GIVEN ENTRIES:
· · · · · · ·
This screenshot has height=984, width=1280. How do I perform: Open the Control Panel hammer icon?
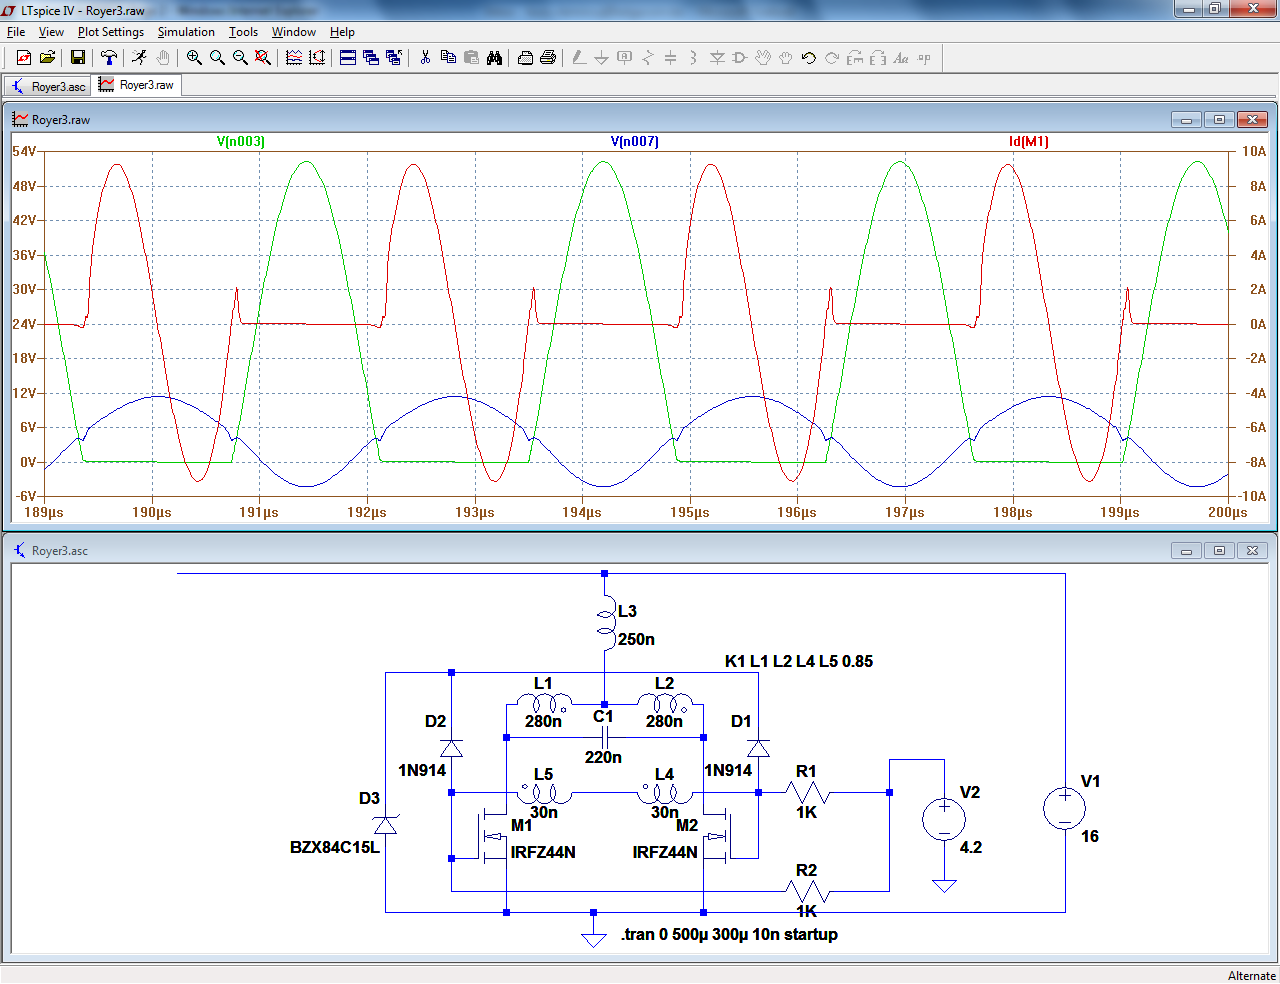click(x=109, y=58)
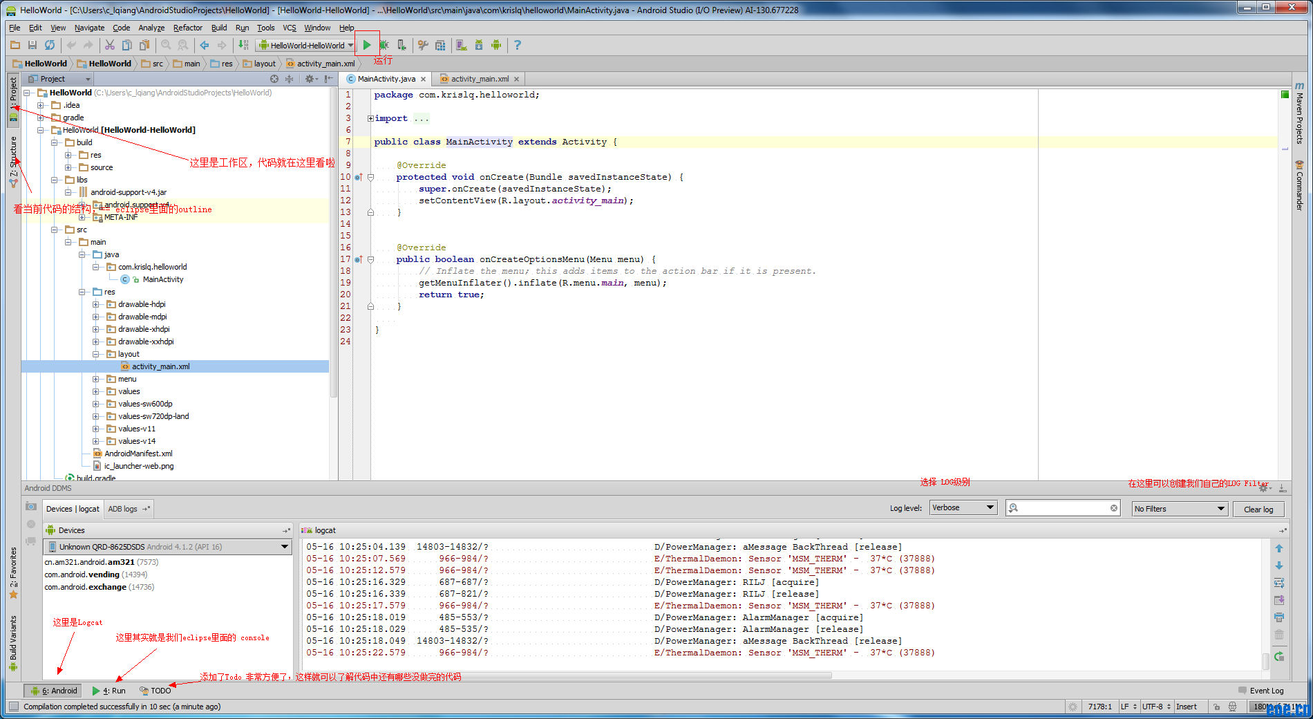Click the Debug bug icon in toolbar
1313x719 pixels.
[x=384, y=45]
· · · · · · ·
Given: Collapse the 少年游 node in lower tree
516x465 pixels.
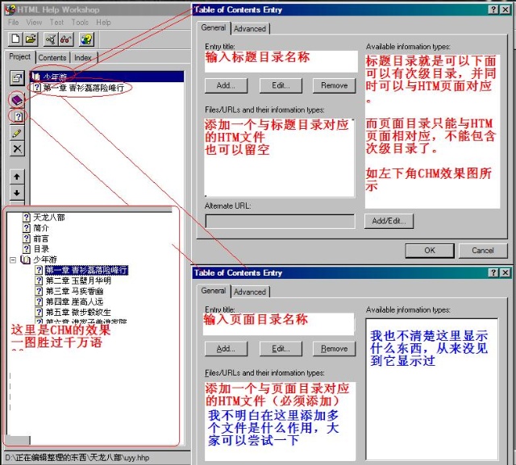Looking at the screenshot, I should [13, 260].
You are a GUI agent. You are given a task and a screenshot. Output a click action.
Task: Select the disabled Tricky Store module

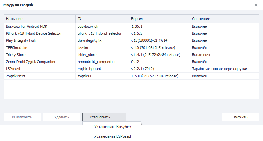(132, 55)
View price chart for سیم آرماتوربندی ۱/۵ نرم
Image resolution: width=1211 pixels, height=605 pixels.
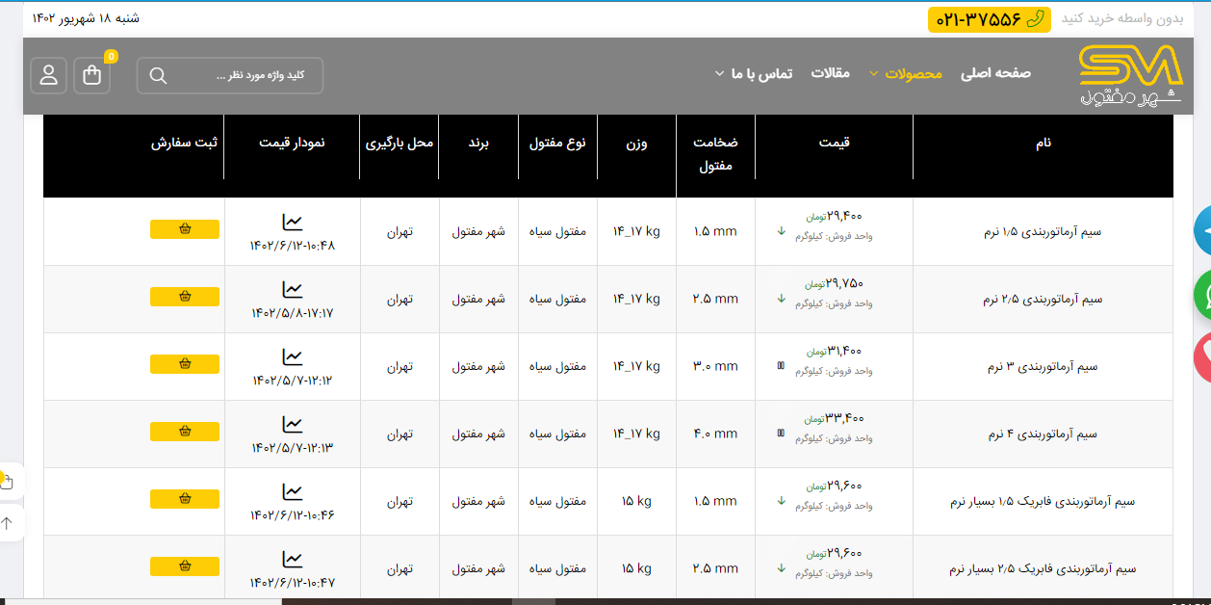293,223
· · · · · · ·
WORK TO COMPLETE: Render the stretch from the line containing "This screenshot has" through the line containing "[x=384, y=45]" as a JSON list of strings, one string per line, skipping blank lines. Leave the pictures out.

FINISHED ANSWER:
[
  "This screenshot has height=984, width=1280. How do I perform: Open the Control Panel hammer icon?",
  "click(x=109, y=58)",
  "Click the Debug bug icon in toolbar",
  "1313x719 pixels.",
  "[x=384, y=45]"
]